• [ACTIVITY] Please return every line in the entries below with the word "computer" in it.

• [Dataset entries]
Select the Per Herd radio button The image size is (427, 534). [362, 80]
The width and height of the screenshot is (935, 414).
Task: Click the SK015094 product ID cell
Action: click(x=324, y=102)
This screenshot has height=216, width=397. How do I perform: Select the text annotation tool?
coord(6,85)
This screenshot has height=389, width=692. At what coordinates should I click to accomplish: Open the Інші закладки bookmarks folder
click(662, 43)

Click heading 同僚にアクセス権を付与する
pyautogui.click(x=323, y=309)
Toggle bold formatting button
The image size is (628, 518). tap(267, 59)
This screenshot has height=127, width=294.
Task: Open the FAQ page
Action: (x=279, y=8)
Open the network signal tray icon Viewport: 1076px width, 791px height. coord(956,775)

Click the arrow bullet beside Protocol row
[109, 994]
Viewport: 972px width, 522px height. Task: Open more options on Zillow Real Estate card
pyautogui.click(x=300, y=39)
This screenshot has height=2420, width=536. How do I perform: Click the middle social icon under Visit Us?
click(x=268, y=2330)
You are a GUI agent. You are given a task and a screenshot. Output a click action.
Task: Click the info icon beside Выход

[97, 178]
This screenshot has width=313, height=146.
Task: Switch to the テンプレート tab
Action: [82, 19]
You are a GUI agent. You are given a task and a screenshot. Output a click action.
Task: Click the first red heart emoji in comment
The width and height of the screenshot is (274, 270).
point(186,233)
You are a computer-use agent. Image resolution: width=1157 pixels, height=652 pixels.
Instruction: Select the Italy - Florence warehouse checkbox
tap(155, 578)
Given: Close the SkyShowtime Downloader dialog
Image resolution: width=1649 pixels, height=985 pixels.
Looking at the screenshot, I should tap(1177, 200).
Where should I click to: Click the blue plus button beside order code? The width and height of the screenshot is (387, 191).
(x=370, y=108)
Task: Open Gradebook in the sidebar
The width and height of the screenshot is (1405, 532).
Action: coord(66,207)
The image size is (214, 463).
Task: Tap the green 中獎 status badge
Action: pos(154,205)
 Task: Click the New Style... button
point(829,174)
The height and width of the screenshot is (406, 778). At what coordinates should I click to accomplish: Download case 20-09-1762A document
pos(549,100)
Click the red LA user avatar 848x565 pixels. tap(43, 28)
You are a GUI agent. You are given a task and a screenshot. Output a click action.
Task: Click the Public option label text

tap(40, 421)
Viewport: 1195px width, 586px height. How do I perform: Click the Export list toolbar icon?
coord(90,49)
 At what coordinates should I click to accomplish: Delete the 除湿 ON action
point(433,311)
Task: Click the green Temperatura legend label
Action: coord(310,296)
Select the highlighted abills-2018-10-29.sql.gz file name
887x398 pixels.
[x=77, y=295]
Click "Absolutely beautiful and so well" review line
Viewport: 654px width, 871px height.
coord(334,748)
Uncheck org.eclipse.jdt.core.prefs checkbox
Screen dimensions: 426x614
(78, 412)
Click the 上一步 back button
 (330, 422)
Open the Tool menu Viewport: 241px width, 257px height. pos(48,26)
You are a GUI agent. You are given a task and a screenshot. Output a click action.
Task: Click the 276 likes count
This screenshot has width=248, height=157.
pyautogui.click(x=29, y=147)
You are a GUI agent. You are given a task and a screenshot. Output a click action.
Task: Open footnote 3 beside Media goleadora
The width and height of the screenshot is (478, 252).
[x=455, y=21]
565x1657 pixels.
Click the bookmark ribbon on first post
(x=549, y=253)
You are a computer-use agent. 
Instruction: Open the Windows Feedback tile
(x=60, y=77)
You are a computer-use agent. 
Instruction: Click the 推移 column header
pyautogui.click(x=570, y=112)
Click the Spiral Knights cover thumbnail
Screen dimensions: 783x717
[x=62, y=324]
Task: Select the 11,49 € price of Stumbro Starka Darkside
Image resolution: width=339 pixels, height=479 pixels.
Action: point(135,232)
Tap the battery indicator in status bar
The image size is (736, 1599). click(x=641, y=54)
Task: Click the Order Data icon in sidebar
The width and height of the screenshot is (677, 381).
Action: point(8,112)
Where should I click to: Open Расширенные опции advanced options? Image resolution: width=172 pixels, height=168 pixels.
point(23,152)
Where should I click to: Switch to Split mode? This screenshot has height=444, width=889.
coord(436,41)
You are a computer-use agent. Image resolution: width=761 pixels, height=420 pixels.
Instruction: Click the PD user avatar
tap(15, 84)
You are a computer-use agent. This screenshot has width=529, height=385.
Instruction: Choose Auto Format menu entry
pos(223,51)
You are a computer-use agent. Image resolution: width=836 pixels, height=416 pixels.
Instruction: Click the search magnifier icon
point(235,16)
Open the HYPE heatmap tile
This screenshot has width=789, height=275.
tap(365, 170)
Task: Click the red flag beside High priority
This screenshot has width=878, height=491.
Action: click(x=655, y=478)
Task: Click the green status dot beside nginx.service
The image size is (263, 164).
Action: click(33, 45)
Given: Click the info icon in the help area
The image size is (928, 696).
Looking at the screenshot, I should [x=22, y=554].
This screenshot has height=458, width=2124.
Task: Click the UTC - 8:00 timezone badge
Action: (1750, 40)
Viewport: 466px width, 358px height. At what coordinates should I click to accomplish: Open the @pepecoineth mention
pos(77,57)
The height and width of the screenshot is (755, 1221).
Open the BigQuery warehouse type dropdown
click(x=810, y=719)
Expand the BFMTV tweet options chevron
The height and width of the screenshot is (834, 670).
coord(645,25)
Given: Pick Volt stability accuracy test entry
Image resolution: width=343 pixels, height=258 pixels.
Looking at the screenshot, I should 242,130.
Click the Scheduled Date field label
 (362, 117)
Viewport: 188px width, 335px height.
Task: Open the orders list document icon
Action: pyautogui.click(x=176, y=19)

• [FINAL ANSWER]
You are a computer-use agent. Image resolution: width=1157 pixels, height=652 pixels.
You are a computer-use agent. 
You are a computer-use agent. 
You are a computer-use agent. Image resolution: width=761 pixels, height=420 pixels.
You are a computer-use agent. This screenshot has width=529, height=385.
You are a computer-use agent. Image resolution: width=836 pixels, height=416 pixels.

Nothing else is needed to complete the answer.